BOMBER JACKETS DOWN
Bomber Jackets Down, Denim Up, Fields Says
The once-ubiquitous bomber jacket is trending down. Expect to see it overtaken by denim jackets and the military fatigue-like “utility” jackets.
That’s one forecast of Fall 2017 juniors styles. The predictions came from the Barbara Fields Buying Office. Barbara Fields, the company’s founder, ran a series of seminars on Fall ’17 style in her office at the California Market Center showroom building in downtown Los Angeles. The seminars ran April 3–5.
Fields has been conducting trend-forecasting seminars for more than 30 years. But at the recent seminar series, she introduced a new way of breaking down a wide range of juniors fashions in her forecasts. She recommended dividing up store space with certain percentages devoted to styles in a certain category.

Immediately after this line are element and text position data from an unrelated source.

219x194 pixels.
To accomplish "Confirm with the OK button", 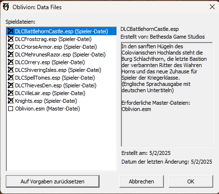I will pos(191,181).
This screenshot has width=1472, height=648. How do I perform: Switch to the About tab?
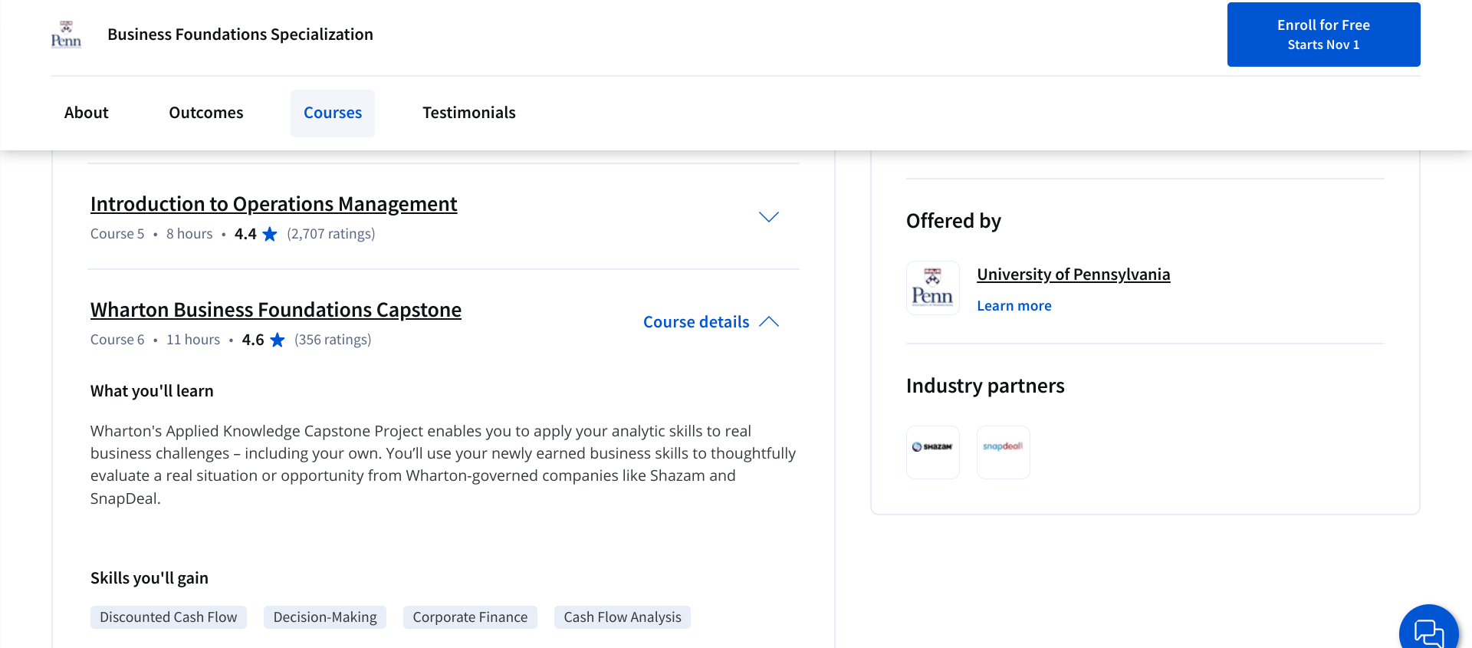pos(87,113)
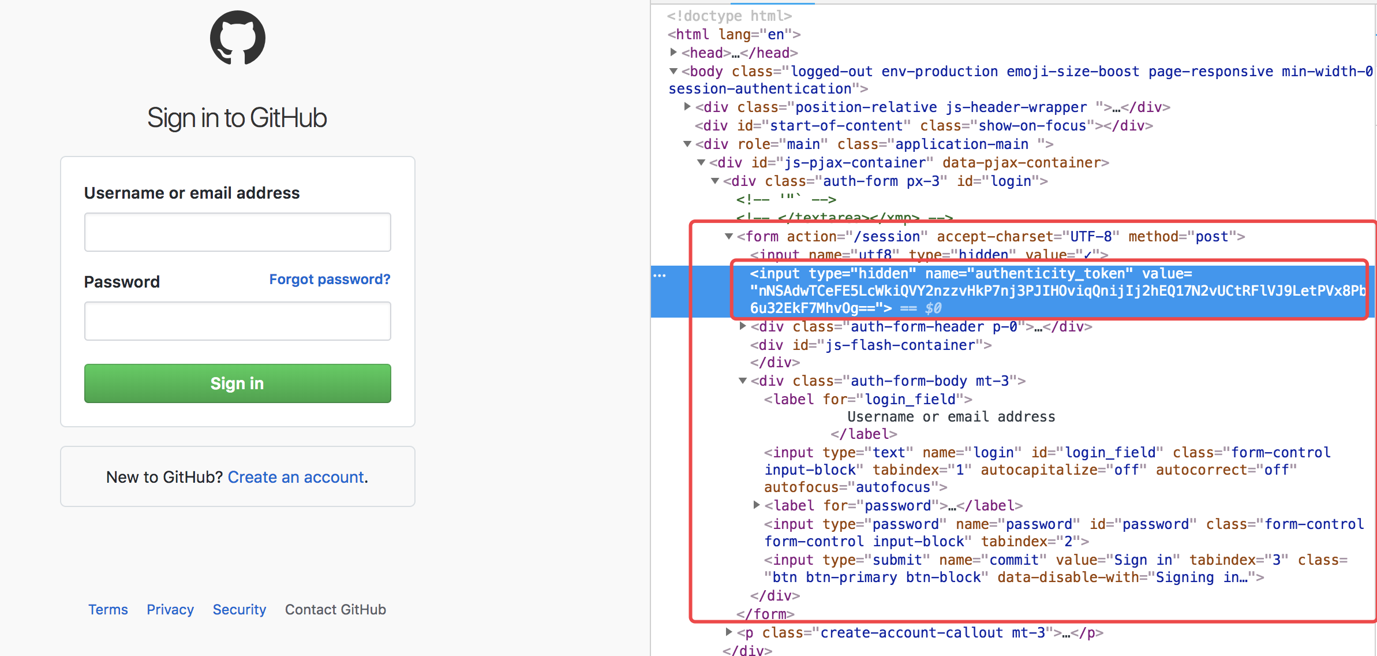
Task: Collapse the body element node
Action: [x=673, y=71]
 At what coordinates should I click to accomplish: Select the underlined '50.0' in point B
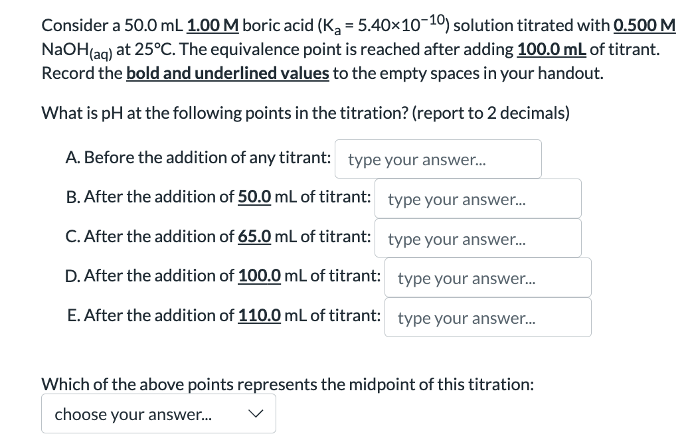click(x=255, y=196)
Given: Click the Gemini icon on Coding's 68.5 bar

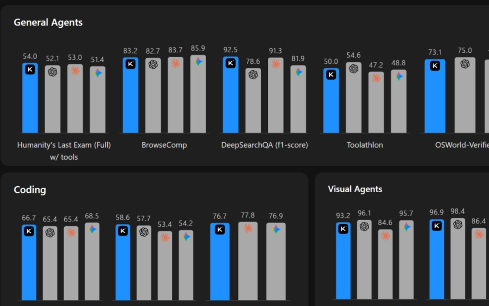Looking at the screenshot, I should coord(92,229).
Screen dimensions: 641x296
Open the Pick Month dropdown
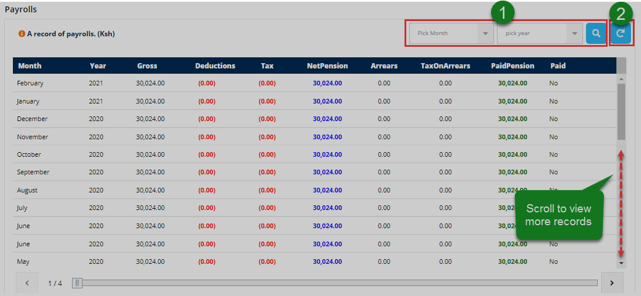pyautogui.click(x=445, y=33)
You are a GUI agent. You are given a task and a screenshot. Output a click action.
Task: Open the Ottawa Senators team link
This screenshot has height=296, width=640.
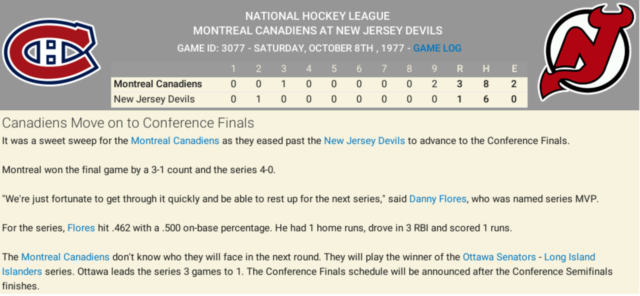(499, 257)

For denim bottoms, retailers should devote 25 percent of their denim space to destructed denim, for example; 15 percent to “butt lifter” denim; 10 percent to embroidery; and 10 percent to jeggings.
Fields distributed flyers bearing store percentage breakdowns. For woven tops, Fields recommended 15 percent of store space devoted to cold shoulder, or tops where fabric does not cover shoulders; 5 percent to woven tops featuring pleating; and 10 percent to velvet tops.
She also suggested reserving floor space for T-shirts, sweaters, activewear, jackets, skirts and dresses.
Among Fields’ other fashion forecasts: Denim with camouflage prints and denim featuring details such as zippers around the garment are forecast to be big sellers. Important colors for the season will be pink, mauve and gray. Lace fabric will be important. Tops and dresses with “lace-up” strips of fabric will be popular, as will be sweatshirts. Fields said that bodysuits are doing well in retail but their performance is nothing remarkable.
When asked on remedies for retail’s current woes, Fields explained that trends are exhausted to the point of saturation. “Everyone is doing the same thing,” she said.
To beat retail blues, she recommended the following: “Go for uniqueness. You’ve got to be fresh. You got to have the new,” she said.
After a week of consulting, Fields will continue her quest for the new. On April 7, she traveled to London to resume her trend research.